If I’m making a bun for my tofu burger, it’s more efficient to cook it in an oven that can produce two or three buns rather than one. Exactly the same analogy applies to breeding herds – a larger breeding herd with reduced reproductive efficiency (i.e. fewer offspring per female), means more resources and a greater carbon footprint per unit of milk or meat. Lamb’s carbon footprint would be expected to be approximately half to two-thirds that of beef given the greater reproductive efficiency, yet the EWG’s estimation has lamb at 44% higher – a clear reflection of the invalidity of their results.
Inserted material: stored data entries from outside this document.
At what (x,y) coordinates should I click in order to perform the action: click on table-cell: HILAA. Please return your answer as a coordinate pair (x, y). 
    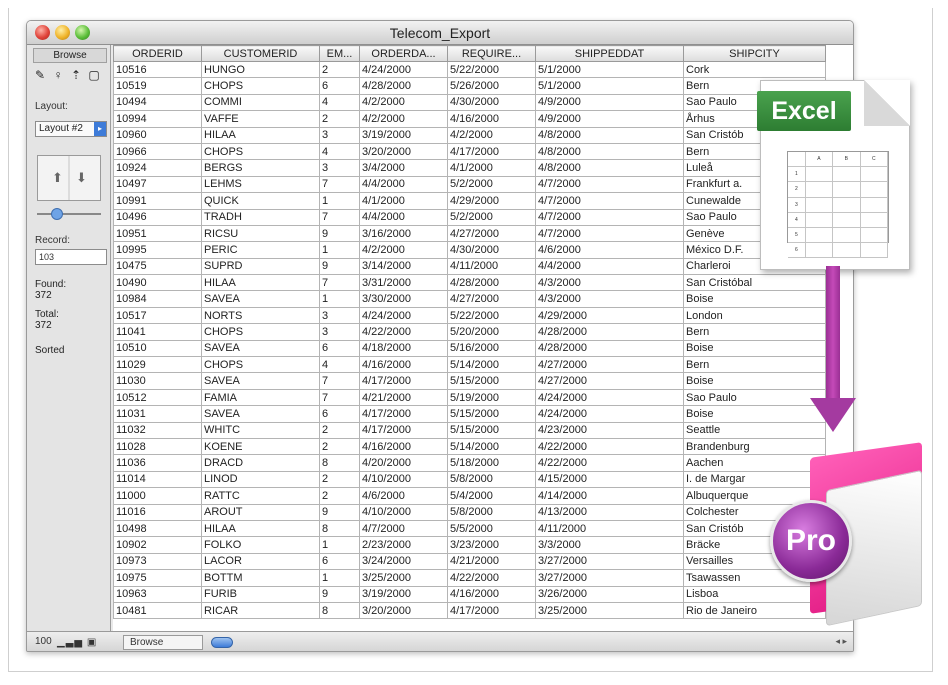
    Looking at the image, I should click on (260, 135).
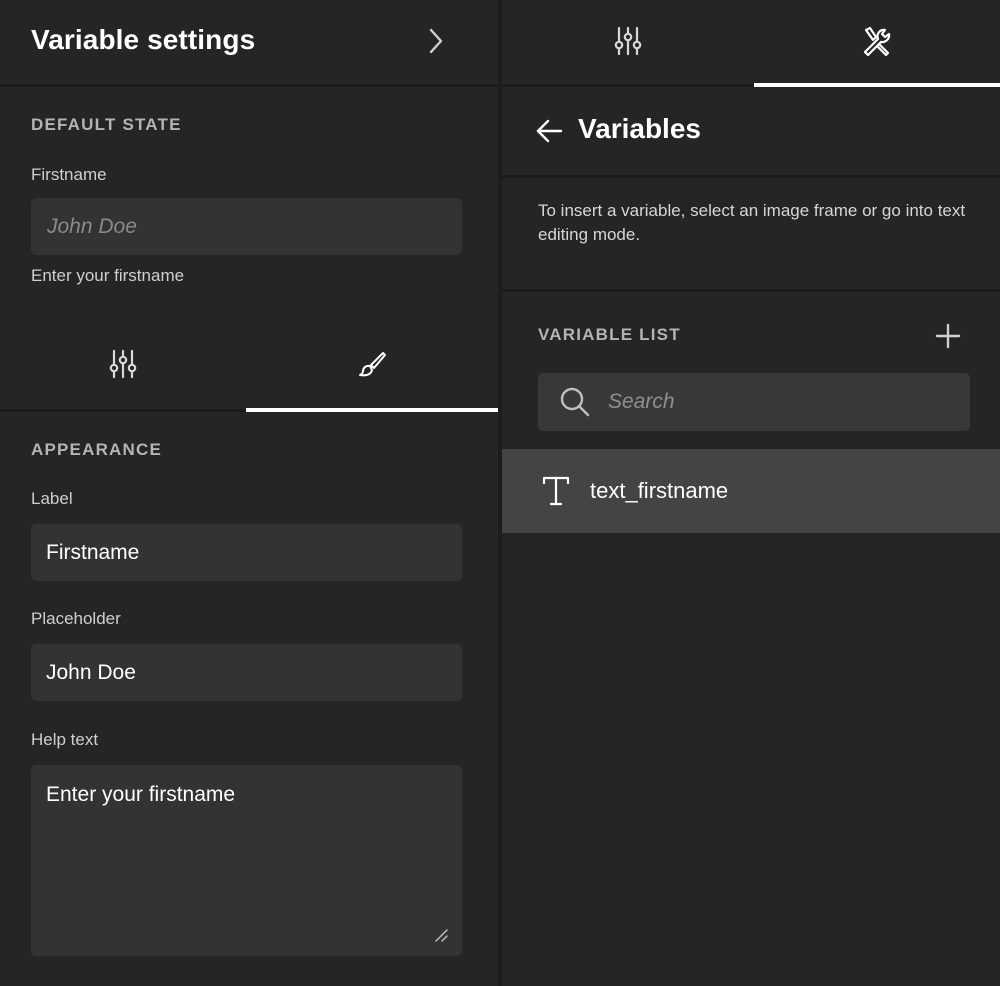 The height and width of the screenshot is (986, 1000). I want to click on preview-input: John Doe, so click(246, 226).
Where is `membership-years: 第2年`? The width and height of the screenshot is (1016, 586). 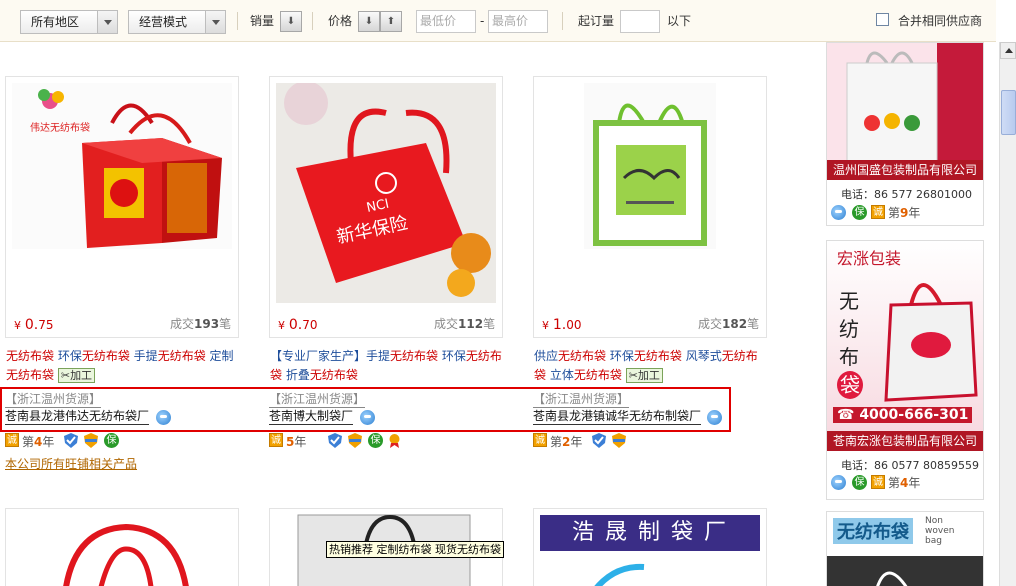 membership-years: 第2年 is located at coordinates (566, 442).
Comparing the carbon footprint of different meat products is an elegantly futile competition in which nobody wins. According to their “data” beef is a better choice than lamb, chicken is better than pork. Yet who fancies chicken Wellington for dinner? Or egg pot pie? Or a pea McMuffin? The idea that we should be happy, saving the world on a diet of tofu and lentils is somewhat ironic given their propensity to produce increased methane from the human gastro-intestinal tract.

Are all 311 million people in the US going to rush to the grocery store and fulfill the EWG’s somewhat desperate cry for Meatless Mondays? Until all human activity can be put into context and the effect of driving to work vs. buying French wine vs. eating an 18-oz T-bone vs. having a third child can be compared objectively, this report is simply another one-week-wonder, destined to be quoted in every vegetarian manifesto and vegan twitter post (presumably vegans don’t tweet, as that would be exploiting birds?) but forgotten as soon as Katherine Middleton wears a new dress on a royal visit or yet another politician demonstrates their indirect support for the pork industry by increasing Google searches for “wiener”.